● **Required action**:
Repeat only what runs from the line with "Screen dimensions: 660x378" through the last line of the data below, both included, keeping every word as it is and leaving out the pictures.

● **Data supplied**:
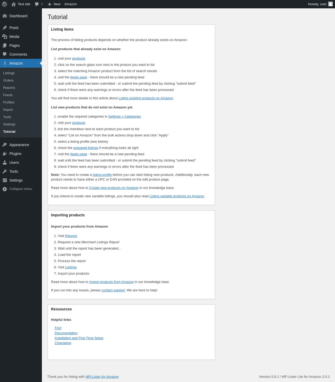Click the Test site home icon
Viewport: 335px width, 382px height.
14,4
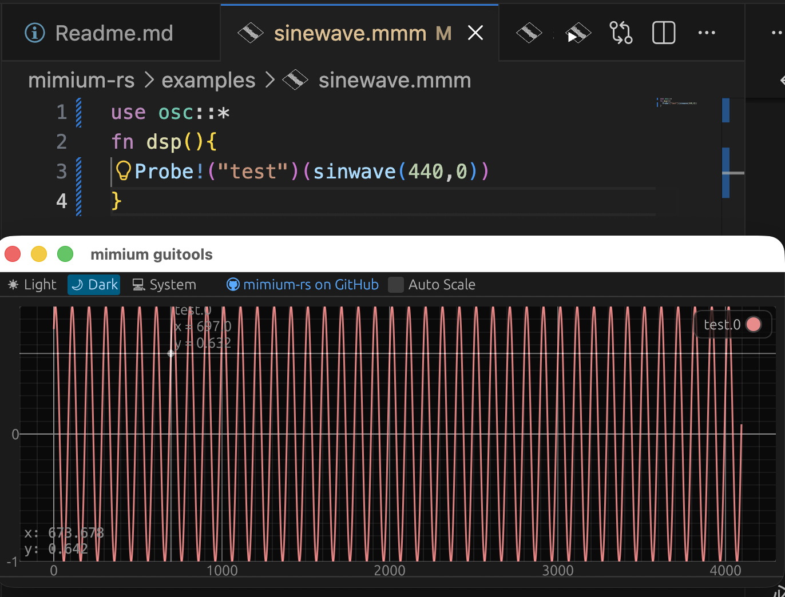Split the editor with the split icon
785x597 pixels.
(664, 33)
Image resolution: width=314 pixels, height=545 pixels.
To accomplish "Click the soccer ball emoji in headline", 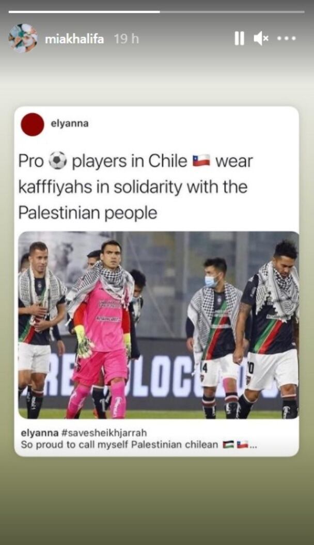I will [x=57, y=160].
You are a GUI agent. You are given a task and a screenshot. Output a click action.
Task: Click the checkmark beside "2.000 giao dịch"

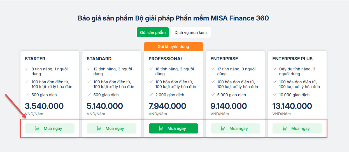(x=151, y=95)
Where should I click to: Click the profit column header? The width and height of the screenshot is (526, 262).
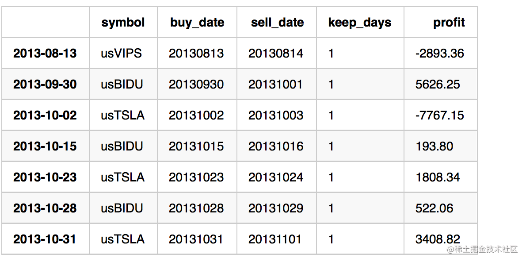[x=449, y=23]
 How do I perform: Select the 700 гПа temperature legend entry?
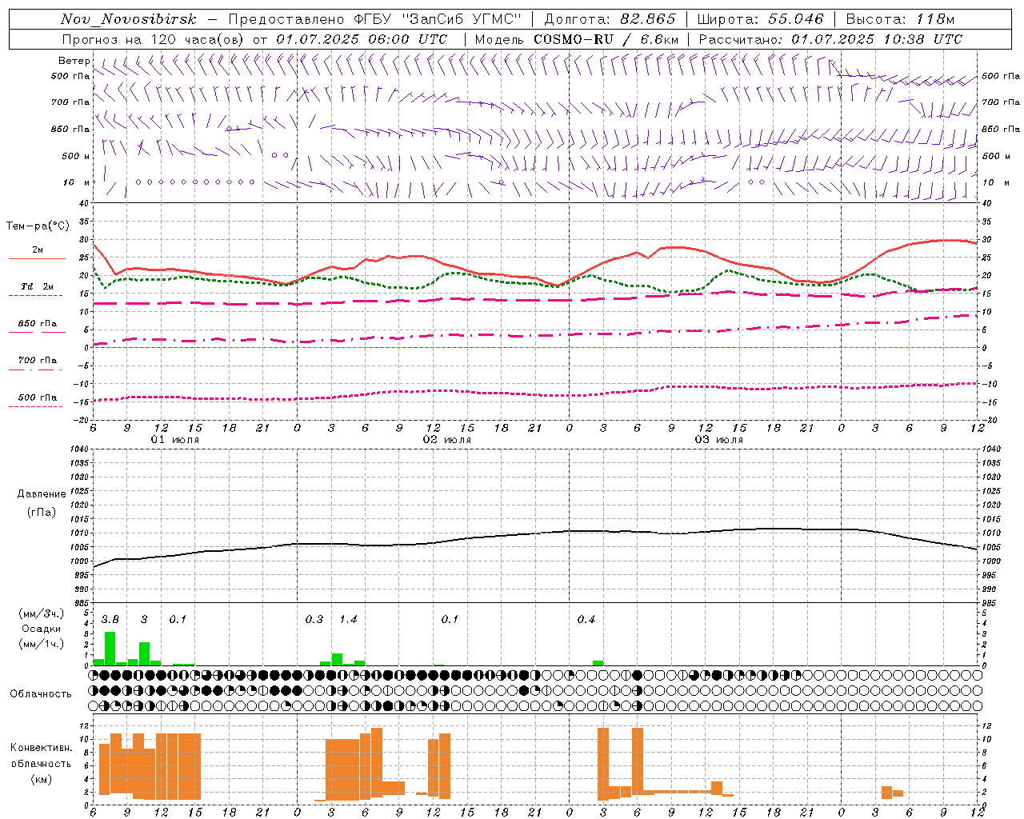click(x=37, y=365)
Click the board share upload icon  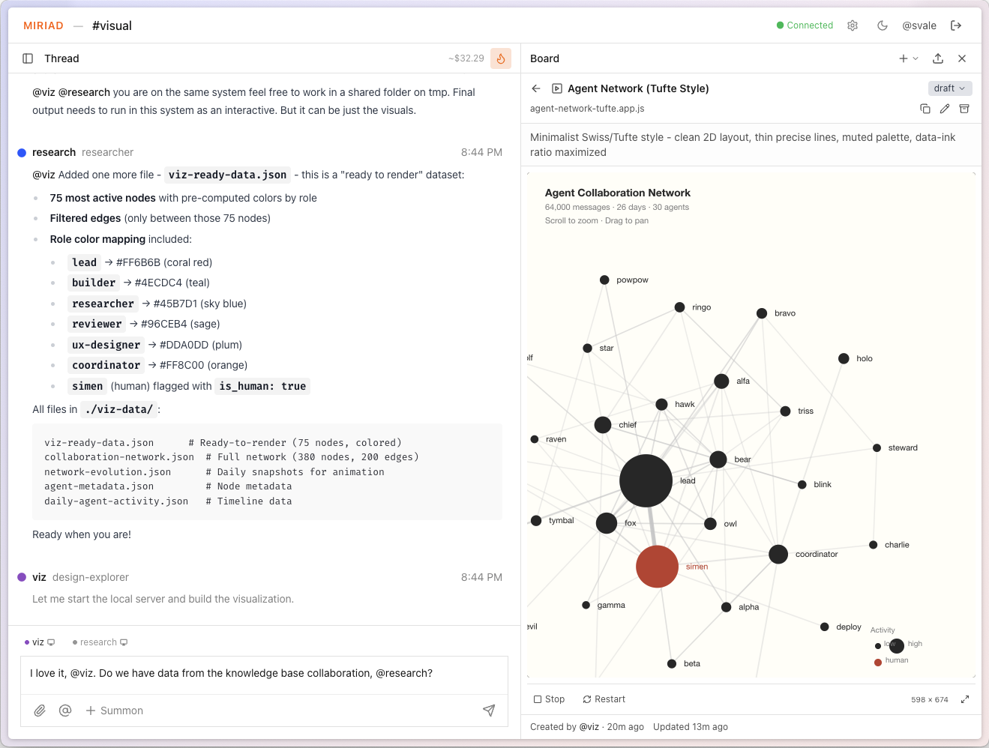click(938, 58)
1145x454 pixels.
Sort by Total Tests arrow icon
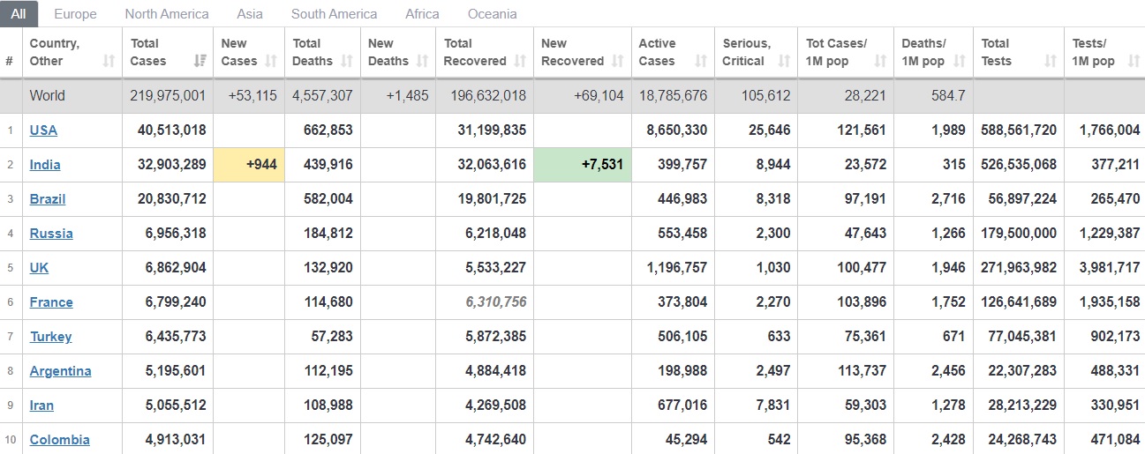point(1051,61)
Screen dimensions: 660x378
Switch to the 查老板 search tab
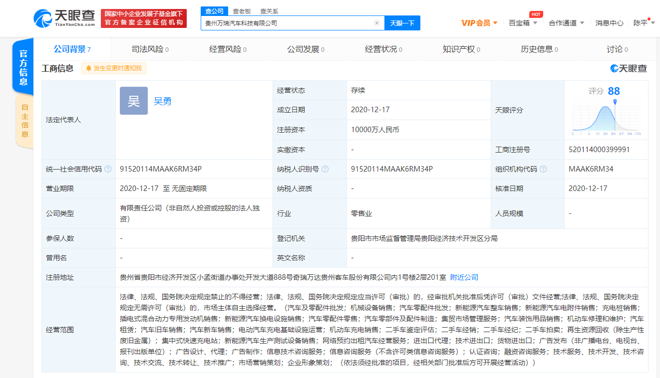point(241,10)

● **Result of the task**:
Screen dimensions: 660x378
Switch to the 查老板 search tab
point(241,10)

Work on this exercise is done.